Monday September 26, 2016
The Cost of Infrastructure Automation
This year we have started using automation for everything as much as we could, including network automation, server provisioning, and application deployments.
Every part has its own limitations and requirements. For network automation, we use Ansible because it has a flexible template mechanism, many third party modules, is fast, and really fits our needs. Servers are provisioned with Ansible too, but configurations are pushed using our first-class citizen Chef while some parts are handled with Consul plus consul-template.
Why not run a single tool for everything? Because every tool has its own limitations:
- Ansible doesn’t have a mechanism to run itself periodically and is not as flexible as Chef
- Chef doesn’t have an orchestration layer
- Consul… OK, but who would be responsible to bootstrap Consul clusters and other dependencies around it?

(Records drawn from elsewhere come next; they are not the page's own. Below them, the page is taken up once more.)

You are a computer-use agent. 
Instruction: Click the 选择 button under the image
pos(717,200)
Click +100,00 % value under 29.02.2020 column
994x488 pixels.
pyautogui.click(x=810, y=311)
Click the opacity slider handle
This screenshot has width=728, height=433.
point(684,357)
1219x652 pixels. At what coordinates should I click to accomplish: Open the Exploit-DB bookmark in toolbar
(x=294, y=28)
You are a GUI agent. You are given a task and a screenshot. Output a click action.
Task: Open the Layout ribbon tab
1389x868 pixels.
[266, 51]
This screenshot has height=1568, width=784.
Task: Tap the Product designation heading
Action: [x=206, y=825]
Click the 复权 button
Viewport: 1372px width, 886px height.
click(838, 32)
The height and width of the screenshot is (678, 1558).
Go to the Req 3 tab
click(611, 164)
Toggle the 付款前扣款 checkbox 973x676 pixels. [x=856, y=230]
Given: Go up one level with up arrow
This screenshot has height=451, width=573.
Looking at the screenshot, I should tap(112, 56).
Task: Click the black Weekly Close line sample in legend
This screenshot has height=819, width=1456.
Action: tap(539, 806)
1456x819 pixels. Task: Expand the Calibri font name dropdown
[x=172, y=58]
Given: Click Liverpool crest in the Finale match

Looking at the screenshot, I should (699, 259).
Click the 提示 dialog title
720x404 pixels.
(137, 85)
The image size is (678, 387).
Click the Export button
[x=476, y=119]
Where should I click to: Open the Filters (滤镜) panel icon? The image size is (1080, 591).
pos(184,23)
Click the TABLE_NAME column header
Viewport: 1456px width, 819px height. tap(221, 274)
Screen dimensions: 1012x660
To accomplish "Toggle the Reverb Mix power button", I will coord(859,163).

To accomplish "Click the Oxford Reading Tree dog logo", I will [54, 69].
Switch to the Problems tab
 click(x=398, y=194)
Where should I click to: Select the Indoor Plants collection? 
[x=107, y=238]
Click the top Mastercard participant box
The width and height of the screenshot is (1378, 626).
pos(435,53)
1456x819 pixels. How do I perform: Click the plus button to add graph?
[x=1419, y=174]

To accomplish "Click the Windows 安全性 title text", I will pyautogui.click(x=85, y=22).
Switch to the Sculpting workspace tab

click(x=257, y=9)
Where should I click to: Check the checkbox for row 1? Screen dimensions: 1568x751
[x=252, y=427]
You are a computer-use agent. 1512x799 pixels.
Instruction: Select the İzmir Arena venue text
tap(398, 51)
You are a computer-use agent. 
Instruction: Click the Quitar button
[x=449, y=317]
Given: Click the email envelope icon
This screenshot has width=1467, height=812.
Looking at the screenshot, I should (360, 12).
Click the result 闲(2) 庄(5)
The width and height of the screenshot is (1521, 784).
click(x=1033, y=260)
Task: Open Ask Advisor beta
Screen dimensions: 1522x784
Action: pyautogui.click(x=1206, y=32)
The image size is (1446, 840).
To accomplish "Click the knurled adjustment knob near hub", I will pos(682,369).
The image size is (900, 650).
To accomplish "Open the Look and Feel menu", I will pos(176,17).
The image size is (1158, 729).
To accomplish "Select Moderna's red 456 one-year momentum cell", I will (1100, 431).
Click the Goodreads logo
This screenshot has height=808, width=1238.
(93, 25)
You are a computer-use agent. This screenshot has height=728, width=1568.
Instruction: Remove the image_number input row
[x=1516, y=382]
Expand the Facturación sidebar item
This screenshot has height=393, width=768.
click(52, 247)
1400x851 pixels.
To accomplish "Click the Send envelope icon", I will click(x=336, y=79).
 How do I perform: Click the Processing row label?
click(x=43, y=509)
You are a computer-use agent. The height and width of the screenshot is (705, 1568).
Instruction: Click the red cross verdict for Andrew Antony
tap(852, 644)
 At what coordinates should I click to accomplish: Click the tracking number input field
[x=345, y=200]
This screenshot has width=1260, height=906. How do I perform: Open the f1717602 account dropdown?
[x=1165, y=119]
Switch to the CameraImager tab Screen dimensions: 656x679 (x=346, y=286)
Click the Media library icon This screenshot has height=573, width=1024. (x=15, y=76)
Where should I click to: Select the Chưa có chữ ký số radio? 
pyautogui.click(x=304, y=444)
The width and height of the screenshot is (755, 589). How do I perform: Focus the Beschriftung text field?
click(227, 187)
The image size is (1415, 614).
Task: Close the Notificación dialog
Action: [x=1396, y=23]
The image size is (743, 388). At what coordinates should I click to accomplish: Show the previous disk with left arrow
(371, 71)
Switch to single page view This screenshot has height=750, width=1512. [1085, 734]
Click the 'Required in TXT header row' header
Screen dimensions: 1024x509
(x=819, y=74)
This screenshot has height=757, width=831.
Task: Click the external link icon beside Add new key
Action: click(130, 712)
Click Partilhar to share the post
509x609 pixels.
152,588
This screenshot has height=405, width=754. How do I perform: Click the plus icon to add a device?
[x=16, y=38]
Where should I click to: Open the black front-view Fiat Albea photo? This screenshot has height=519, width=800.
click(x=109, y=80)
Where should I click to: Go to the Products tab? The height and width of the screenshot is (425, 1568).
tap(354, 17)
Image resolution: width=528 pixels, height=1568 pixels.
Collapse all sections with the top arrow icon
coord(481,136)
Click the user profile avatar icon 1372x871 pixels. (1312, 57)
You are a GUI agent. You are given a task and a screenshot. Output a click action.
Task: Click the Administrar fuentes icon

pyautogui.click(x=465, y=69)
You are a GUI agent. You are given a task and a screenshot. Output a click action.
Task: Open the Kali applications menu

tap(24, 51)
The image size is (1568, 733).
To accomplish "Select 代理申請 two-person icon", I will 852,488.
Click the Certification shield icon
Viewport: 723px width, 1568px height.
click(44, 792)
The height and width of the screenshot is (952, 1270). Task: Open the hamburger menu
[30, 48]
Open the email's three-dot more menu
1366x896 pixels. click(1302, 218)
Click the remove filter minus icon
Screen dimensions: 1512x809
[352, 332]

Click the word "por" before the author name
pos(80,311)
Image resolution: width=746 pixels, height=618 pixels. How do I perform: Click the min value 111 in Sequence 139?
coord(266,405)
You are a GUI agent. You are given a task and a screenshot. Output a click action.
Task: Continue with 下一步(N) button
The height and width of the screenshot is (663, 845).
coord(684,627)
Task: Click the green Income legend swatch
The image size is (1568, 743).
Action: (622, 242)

We make changes on Github by creating a pull request while Jenkins pulls these changes. Before Github introduced Code better with Reviews, we would use :+1:,:-1: as a comment to approve or reject changes. Thanks to this new feature, we can do it more transparently.
Our most maintained Chef repository has enabled
Require pull request reviews before merging protection, which means code review is mandatory. After pulling changes from Github, Jenkins starts building and does the rest. Some builds have multiple Jenkins slaves for executing specific builds, like building LXC containers or Docker containers, which requires different Linux distributions.
As explained above, we exploit Jenkins for every kind of automation. In most cases, we have two or three different builds per Github repository:
- ansible-network – apply changes in production from master branch
- ansible-network-pr – bootstrap development environment and apply changes from pull request
- ansible-repo – check the syntax for every playbook
Automation is the way we work at Hostinger. We don’t SSH into the server and do not make any changes. We do changes locally on personal laptops first, then later push the code to Github as a Pull Request. SSH to server is necessary only for ad-hoc debugging – everything else is dynamically adjusted by Chef. So, there is no point to log in. Most of our user-facing servers are identical (depends on the role), so we simply choose one to verify configuration quickly.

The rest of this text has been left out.